During practice for the Islanders' third game, Rick took a hard shot to his mask from Brian Rolston, which concussed him and sidelined him indefinitely. He returned to action in late October, returning to the more conventional one piece goaltender mask he sported for the majority of his career.

On November 5, 2011, Rick made 25 saves to earn his first win of the 2011–12 season. Shortly after, he injured his groin and was again out indefinitely; he later required surgery to repair a hernia in the area, sidelining him for the remainder of the season.

After playing only three games in the lockout shortened 2012–13 season, Rick was waived by the Islanders and was sent to their AHL affiliate, the Bridgeport Sound Tigers. He had eight years remaining on his NHL contract. He started his first game as a member of the Sound Tigers on March 1, 2013.
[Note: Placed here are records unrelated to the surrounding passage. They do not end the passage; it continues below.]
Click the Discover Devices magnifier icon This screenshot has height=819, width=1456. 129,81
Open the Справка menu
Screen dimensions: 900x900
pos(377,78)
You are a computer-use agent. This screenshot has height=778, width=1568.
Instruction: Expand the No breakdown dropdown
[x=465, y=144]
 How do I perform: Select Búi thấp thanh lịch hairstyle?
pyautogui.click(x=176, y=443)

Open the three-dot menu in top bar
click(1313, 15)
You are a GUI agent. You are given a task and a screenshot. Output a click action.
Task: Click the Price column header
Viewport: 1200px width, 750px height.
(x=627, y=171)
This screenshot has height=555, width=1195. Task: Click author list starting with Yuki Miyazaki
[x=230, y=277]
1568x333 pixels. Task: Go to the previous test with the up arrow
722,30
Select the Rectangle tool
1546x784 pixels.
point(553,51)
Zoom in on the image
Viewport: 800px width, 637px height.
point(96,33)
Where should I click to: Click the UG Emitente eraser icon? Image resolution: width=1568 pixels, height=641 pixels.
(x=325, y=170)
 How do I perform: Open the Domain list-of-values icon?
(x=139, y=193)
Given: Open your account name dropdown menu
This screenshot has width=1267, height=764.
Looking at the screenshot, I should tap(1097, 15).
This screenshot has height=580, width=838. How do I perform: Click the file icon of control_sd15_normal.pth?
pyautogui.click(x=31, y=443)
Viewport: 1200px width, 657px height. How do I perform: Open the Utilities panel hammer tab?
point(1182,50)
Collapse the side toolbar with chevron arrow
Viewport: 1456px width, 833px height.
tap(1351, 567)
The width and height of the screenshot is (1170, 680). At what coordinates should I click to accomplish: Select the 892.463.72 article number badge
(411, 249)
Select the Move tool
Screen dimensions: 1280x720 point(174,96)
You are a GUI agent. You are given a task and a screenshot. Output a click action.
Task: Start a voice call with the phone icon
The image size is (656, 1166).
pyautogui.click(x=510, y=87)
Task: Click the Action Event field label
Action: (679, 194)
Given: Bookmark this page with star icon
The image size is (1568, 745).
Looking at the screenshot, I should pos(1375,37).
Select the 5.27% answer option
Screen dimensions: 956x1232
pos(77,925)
Rick allowed two goals on the first two shots of the game and five in the first period. He did not return from the locker room for the second period of play as the game eventually ended 7–3 in favor of the opposing Connecticut Whale.

Rick's series of injuries during the latter part of his NHL career earned him the nickname "Rickety".

On July 1, 2013, the Islanders announced that Rick would be placed on unconditional waivers and have the remainder of his contract bought out on a compliance.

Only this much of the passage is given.